Мне невероятно понравилось это веское доказательство того, что мы находимся в очень цивилизованном месте. Какая строгая дисциплина здесь царила! Я понял это из того, с какой скоростью все мужчины и женщины, юноши и старики, проживавшие в деревне, последовали призыву часового.
Там, где посреди дома только что зияла дыра – будь то проем двери или окна или же подлинная, настоящая, буквальная дыра посреди обветшалой стены, – там возникало чье-либо лицо или нечто подобное. По меньшей мере, мне казалось, что я вижу лица, хотя мог различить лишь платок, пару глаз, бороду, а между ними виднелось нечто неописуемое и непременно немытое.
Можно было окинуть взором всю деревню. Ненароком решив отыскать хоть одну дымовую трубу, я убедился, что это была неуместная идея: я не нашел ни следа дымохода.
На холме при въезде в деревню высился странный домишко. Вся его крыша – справа и слева, спереди и сзади – ввалилась. Во фронтоне виднелась дырища, делавшая ненужной наличие дверей. От дороги к дому вела каменная лестница, у которой сохранились лишь верхняя и нижняя ступеньки. Пожалуй, попасть в этот дом мог либо альпинист, либо акробат.
Похоже, в деревне не имелось ни ставней, ни деревянных дверей, а жители ее были так же открыты, как их дома, ведь я не заметил ни единой персоны, которая, в изумлении глядя на нас, не открыла бы рот нараспашку.

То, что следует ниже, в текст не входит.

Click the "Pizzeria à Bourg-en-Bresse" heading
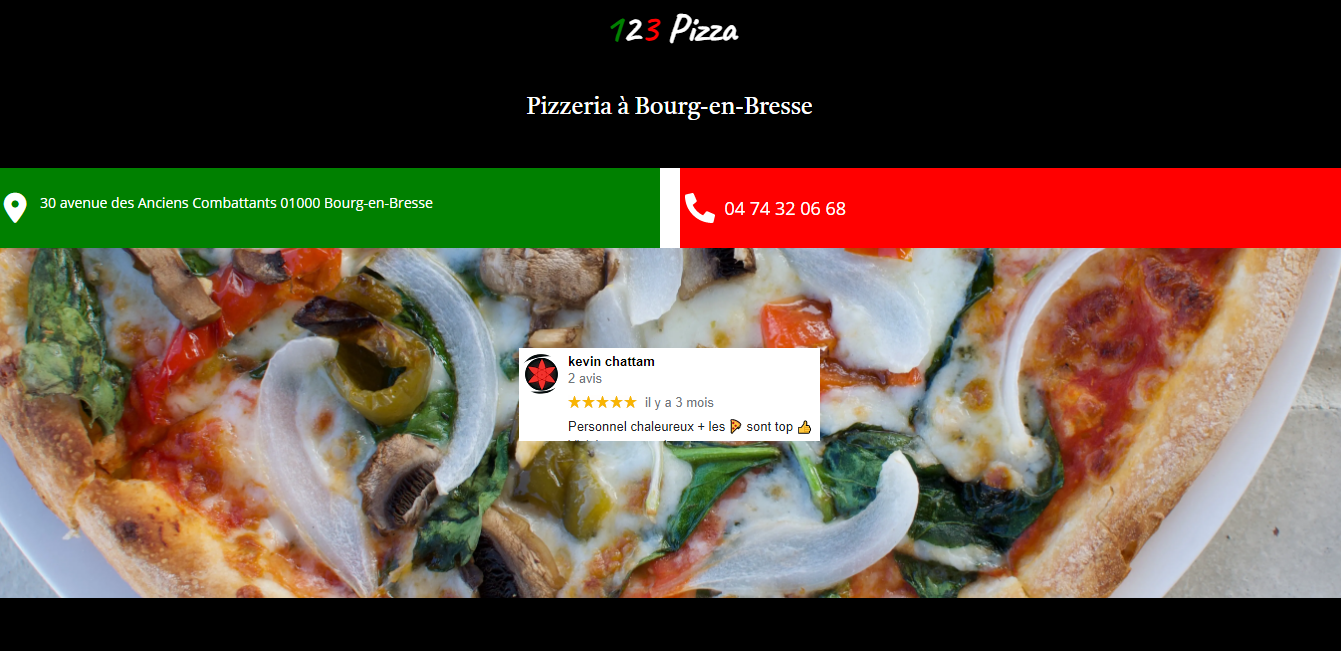 670,105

Окажись на моем месте насмешник Генрих Гейне, он бы к своим географическим рифмам добавил еще одну:
Наш проводник остановился перед самым видным из здешних зданий. Две темные, крепкие ели роняли на него тень, поэтому его хозяин посчитал излишним для себя заниматься ремонтом наполовину рухнувшей крыши. Дом стоял у склона горы. С ее вершины сбегал ручеек; возле двери он вливался в рытвину, заполненную зловонной золотистой жижей. Прямо у края ее лежали несколько чурбанов, о которых конакджи молвил, что они являют собой амфитеатр общественных диспутов, на которых уже не раз вопросы мировой важности решались вначале на словах, потом на кулаках и, наконец, даже на ножах.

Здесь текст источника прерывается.